2. Specify the index details as shown here. Create a new IAM role and give it a name

3. In the next window, choose default settings for "Configure user access control" 

4. Choose default settings for "Specify provisioning" i.e. developer edition. The developer edition provides the following:

- Up to 5 indexes with up to 5 data sources each.
- 10,000 documents or 3 GB of extracted text.
- Approximately 4,000 queries per day

Index creation will around 15~20 min.

## Ingesting Data

Amazon Kendra offers a connector for Amazon S3 that allows document ingestion to Kendra using S3 as the data source.

For this workshop, you are going to index a set of AWS whitepapers in PDF format, these documents are stored on different directories within the archive depending on their category, for example Best_Practices. 

In the next step you will unzip and upload these documents to an S3 bucket to ingest them to Amazon Kendra and explore what kind of results you can obtain. You can upload the documents as they are when uncompressed, so the S3 bucket has the same structure as the original directory. Kendra will be able to process the sub folders in S3.

You can define which S3 prefixes can be included or excluded from crawling on the "Additional options" section.

If you need crawl webpages, one of the ways is to use the **web crawler that kendra offers** which will crawl and index the documents. When you use the web crawler to crawl webpages and index them as your documents, you specify the websites you want to crawl and index. You provide either the seed or starting point URLs or the sitemap URLs. 
https://docs.aws.amazon.com/kendra/latest/dg/data-source-web-crawler.html

1. Create a S3 bucket by giving a unique name and keeping rest of the settings default.

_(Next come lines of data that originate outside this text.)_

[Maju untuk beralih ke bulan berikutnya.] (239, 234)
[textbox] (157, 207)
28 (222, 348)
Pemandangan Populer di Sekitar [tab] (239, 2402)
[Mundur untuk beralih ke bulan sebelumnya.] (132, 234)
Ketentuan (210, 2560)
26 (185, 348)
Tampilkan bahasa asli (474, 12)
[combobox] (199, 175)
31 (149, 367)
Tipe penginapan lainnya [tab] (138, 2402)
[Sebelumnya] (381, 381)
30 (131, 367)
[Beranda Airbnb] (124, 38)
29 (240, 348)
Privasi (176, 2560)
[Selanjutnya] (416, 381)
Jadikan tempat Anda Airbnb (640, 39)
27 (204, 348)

Next, create the folder "whitepapers"

![image.png](attachment:image.png)

2. Now that you have the documents into an S3 bucket, you can go to the Amazon Kendra console, go to your index and click on Datasources.

3. CLick on "add data sources" and click on "Add Connector" for Amazon S3.

![image.png](attachment:image.png)

4. Specify data source name e.g. "workshop_s3_connector"

![image.png](attachment:image.png)

5. Under sync settings, browse S3 and select the bucket name.

6. Under additional configuration, you can include the prefix, which is same as your S3 folder name e.g. "whitepapers" 

![image.png](attachment:image.png)

7. Create a New IAM Role.

8. On the Set sync run schedule click on Next.

![image.png](attachment:image.png)

9. Click on Add data source. 

10. After the creation process is complete, click on **Sync Now.**

Syncing will take 5~10 min 

## Adding metadata and creating custom attributes

Now, we will use some metadata so that we can add soem custom attributes to the search such as "Category" to enrich our search query. This will help to narrow down the search to specific categories and also allow you to boost the search if needed.

**We should keep the metadata files in the same folder as the documents.**

There should be one metadata file per input file. 
**How Kendra detects the metadata file is based on the naming convention. If file name is "AmazonS3BestPractices.pdf" then metadata file should be "AmazonS3BestPractices.pdf.metadata.json"** This is important! 

Amazon Kendra has 15 **Reserved Attributes** that you can use or you can create **Custom Attributes**. 

Example of reserved attributes:

_authors (String list) – A list of one or more authors responsible for the content of the document.<br>
_category (String) – A category that places a document in a specific group.<br>
_source_uri (String) – The URI where the document is available. For example, the URI of the document on a company website.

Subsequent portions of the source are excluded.